Provided text
---+---

Veracode tasked over 100 different large language models with completing 80 separate coding tasks, from using different coding languages to building different types of applications. Per the report, each task had known potential vulnerabilities, meaning the models could potentially complete each challenge in a secure or insecure way. The results were not exactly inspiring if security is your top priority, with just 55% of tasks completed ultimately generating “secure” code.

Now, it’d be one thing if those vulnerabilities were little flaws that could easily be patched or mitigated. But they’re often pretty major holes. The 45% of code that failed the security check produced a vulnerability that was part of the Open Worldwide Application Security Project’s top 10 security vulnerabilities—issues like broken access control, cryptographic failures, and data integrity failures. Basically, the output has big enough issues that you wouldn’t want to just spin it up and push it live, unless you’re looking to get hacked.

Perhaps the most interesting finding of the study, though, is not simply that AI models are regularly producing insecure code. It’s that the models don’t seem to be getting any better. While syntax has significantly improved over the last two years, with LLMs producing compilable code nearly all the time now, the security of said code has basically remained flat the whole time. Even newer and larger models are failing to generate significantly more secure code.

---+---

Records
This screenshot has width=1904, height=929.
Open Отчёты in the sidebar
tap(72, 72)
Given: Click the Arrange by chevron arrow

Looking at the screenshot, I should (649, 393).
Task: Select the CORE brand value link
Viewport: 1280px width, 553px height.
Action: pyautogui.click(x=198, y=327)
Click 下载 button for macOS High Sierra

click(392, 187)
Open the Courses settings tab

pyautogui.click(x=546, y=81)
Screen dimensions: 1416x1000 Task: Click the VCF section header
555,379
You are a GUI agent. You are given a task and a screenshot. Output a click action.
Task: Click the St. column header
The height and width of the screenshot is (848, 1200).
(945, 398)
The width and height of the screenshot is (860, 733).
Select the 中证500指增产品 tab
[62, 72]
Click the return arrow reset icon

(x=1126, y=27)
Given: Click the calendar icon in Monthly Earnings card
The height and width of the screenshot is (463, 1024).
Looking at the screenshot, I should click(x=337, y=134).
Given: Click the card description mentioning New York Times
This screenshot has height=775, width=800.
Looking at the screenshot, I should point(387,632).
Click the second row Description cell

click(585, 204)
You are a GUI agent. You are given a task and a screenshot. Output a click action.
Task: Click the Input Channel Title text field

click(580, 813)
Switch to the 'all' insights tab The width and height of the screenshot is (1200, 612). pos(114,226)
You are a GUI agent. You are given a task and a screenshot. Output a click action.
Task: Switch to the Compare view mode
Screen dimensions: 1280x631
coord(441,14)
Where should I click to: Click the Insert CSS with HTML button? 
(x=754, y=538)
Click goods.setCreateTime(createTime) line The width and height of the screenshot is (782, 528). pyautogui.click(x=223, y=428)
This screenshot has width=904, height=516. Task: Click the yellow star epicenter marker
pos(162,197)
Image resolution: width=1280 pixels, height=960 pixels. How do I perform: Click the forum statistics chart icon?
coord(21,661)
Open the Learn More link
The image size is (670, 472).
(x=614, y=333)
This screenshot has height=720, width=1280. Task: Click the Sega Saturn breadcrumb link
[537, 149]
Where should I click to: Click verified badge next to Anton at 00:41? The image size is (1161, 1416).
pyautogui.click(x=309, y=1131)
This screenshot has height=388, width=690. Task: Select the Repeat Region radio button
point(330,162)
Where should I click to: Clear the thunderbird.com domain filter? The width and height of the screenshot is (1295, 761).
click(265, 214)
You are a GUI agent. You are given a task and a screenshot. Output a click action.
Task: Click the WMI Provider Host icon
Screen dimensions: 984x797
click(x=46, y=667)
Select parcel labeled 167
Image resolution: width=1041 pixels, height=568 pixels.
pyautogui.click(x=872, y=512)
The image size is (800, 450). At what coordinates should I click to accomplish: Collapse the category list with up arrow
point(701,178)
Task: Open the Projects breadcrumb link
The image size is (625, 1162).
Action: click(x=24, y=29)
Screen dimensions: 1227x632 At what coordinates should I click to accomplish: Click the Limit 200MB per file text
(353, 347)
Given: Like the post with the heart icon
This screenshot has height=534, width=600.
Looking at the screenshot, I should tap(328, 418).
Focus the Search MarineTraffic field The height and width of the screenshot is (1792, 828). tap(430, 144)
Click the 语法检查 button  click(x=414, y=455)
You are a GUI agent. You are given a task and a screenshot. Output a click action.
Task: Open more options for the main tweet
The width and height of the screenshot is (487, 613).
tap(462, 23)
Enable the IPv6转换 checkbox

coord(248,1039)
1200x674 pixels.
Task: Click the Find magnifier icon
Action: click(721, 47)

---+---

Apply what you read
**1.** In the text about the Veracode study, what percentage of tasks produced secure code?
**2.** Output the text about the Veracode study word for word, between "Perhaps the most" and "more secure code.", inclusive.
**3.** Pick up the text about the Veracode study after its final sentence and continue it.

Numbered responses
**1.** 55%

**2.**
Perhaps the most interesting finding of the study, though, is not simply that AI models are regularly producing insecure code. It’s that the models don’t seem to be getting any better. While syntax has significantly improved over the last two years, with LLMs producing compilable code nearly all the time now, the security of said code has basically remained flat the whole time. Even newer and larger models are failing to generate significantly more secure code.

**3.**
The fact that the baseline of secure output for AI-generated code isn’t improving is a problem, because the use of AI in programming is getting more popular, and the surface area for attack is increasing. Earlier this month, 404 Media reported on how a hacker managed to get Amazon’s AI coding agent to delete the files of computers that it was used on by injecting malicious code with hidden instructions into the GitHub repository for the tool.

Meanwhile, as AI agents become more common, so do agents capable of cracking the very same code. Recent research out of the University of California, Berkeley, found that AI models are getting very good at identifying exploitable bugs in code. So AI models are consistently generating insecure code, and other AI models are getting really good at spotting those vulnerabilities and exploiting them. That’s all probably fine.